▶ **Stated task**
In the lines below, swap every "Find the location of a particular element." for "Locate a specific element." and give the lines again with nothing else changed.

▶ **Provided material**
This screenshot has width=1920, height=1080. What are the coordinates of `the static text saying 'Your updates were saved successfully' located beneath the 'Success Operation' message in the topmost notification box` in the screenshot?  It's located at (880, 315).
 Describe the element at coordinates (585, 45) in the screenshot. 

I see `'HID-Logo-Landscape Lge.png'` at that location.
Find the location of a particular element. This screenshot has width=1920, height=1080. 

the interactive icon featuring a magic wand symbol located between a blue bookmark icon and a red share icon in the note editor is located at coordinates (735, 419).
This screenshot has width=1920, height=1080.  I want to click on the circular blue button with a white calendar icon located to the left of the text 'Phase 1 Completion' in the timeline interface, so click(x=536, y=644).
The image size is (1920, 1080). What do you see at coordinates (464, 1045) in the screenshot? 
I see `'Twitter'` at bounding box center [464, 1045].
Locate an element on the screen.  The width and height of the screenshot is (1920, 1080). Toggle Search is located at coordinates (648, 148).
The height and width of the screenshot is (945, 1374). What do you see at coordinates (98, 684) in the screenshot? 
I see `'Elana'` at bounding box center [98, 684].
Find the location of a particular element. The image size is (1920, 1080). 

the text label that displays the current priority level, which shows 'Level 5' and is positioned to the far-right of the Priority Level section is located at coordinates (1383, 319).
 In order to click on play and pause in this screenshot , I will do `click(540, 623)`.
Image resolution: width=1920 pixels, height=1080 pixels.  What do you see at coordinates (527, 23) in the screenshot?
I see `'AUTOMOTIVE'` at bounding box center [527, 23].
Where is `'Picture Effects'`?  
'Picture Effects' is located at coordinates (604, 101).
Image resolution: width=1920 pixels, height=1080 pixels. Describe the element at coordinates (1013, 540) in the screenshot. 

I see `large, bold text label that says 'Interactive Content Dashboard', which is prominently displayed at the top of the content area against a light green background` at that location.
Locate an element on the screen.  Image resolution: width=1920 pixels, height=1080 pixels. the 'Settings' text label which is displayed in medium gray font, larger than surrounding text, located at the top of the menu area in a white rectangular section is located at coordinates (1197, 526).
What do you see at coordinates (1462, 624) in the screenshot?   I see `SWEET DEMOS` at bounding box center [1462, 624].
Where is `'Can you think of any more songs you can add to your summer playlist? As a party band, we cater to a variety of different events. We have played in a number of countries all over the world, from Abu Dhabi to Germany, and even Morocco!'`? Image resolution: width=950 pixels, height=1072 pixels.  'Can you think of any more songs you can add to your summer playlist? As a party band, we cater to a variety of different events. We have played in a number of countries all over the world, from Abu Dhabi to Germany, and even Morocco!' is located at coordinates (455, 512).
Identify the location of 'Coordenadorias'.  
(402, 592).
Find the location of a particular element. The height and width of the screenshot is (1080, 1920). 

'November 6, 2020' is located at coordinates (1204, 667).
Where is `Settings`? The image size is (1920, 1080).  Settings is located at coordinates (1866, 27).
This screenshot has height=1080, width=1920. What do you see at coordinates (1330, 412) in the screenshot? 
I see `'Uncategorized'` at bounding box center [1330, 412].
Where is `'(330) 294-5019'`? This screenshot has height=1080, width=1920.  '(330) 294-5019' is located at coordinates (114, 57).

▶ **Full output**
This screenshot has width=1920, height=1080. What are the coordinates of `the static text saying 'Your updates were saved successfully' located beneath the 'Success Operation' message in the topmost notification box` in the screenshot?  It's located at (880, 315).
 Describe the element at coordinates (585, 45) in the screenshot. 

I see `'HID-Logo-Landscape Lge.png'` at that location.
Locate a specific element. This screenshot has width=1920, height=1080. 

the interactive icon featuring a magic wand symbol located between a blue bookmark icon and a red share icon in the note editor is located at coordinates (735, 419).
This screenshot has width=1920, height=1080.  I want to click on the circular blue button with a white calendar icon located to the left of the text 'Phase 1 Completion' in the timeline interface, so click(x=536, y=644).
The image size is (1920, 1080). What do you see at coordinates (464, 1045) in the screenshot? 
I see `'Twitter'` at bounding box center [464, 1045].
Locate an element on the screen.  The width and height of the screenshot is (1920, 1080). Toggle Search is located at coordinates (648, 148).
The height and width of the screenshot is (945, 1374). What do you see at coordinates (98, 684) in the screenshot? 
I see `'Elana'` at bounding box center [98, 684].
Locate a specific element. The image size is (1920, 1080). 

the text label that displays the current priority level, which shows 'Level 5' and is positioned to the far-right of the Priority Level section is located at coordinates (1383, 319).
 In order to click on play and pause in this screenshot , I will do `click(540, 623)`.
Image resolution: width=1920 pixels, height=1080 pixels.  What do you see at coordinates (527, 23) in the screenshot?
I see `'AUTOMOTIVE'` at bounding box center [527, 23].
Where is `'Picture Effects'`?  
'Picture Effects' is located at coordinates (604, 101).
Image resolution: width=1920 pixels, height=1080 pixels. Describe the element at coordinates (1013, 540) in the screenshot. 

I see `large, bold text label that says 'Interactive Content Dashboard', which is prominently displayed at the top of the content area against a light green background` at that location.
Locate an element on the screen.  Image resolution: width=1920 pixels, height=1080 pixels. the 'Settings' text label which is displayed in medium gray font, larger than surrounding text, located at the top of the menu area in a white rectangular section is located at coordinates (1197, 526).
What do you see at coordinates (1462, 624) in the screenshot?   I see `SWEET DEMOS` at bounding box center [1462, 624].
Where is `'Can you think of any more songs you can add to your summer playlist? As a party band, we cater to a variety of different events. We have played in a number of countries all over the world, from Abu Dhabi to Germany, and even Morocco!'`? Image resolution: width=950 pixels, height=1072 pixels.  'Can you think of any more songs you can add to your summer playlist? As a party band, we cater to a variety of different events. We have played in a number of countries all over the world, from Abu Dhabi to Germany, and even Morocco!' is located at coordinates (455, 512).
Identify the location of 'Coordenadorias'.  
(402, 592).
Locate a specific element. The height and width of the screenshot is (1080, 1920). 

'November 6, 2020' is located at coordinates (1204, 667).
Where is `Settings`? The image size is (1920, 1080).  Settings is located at coordinates (1866, 27).
This screenshot has height=1080, width=1920. What do you see at coordinates (1330, 412) in the screenshot? 
I see `'Uncategorized'` at bounding box center [1330, 412].
Where is `'(330) 294-5019'`? This screenshot has height=1080, width=1920.  '(330) 294-5019' is located at coordinates (114, 57).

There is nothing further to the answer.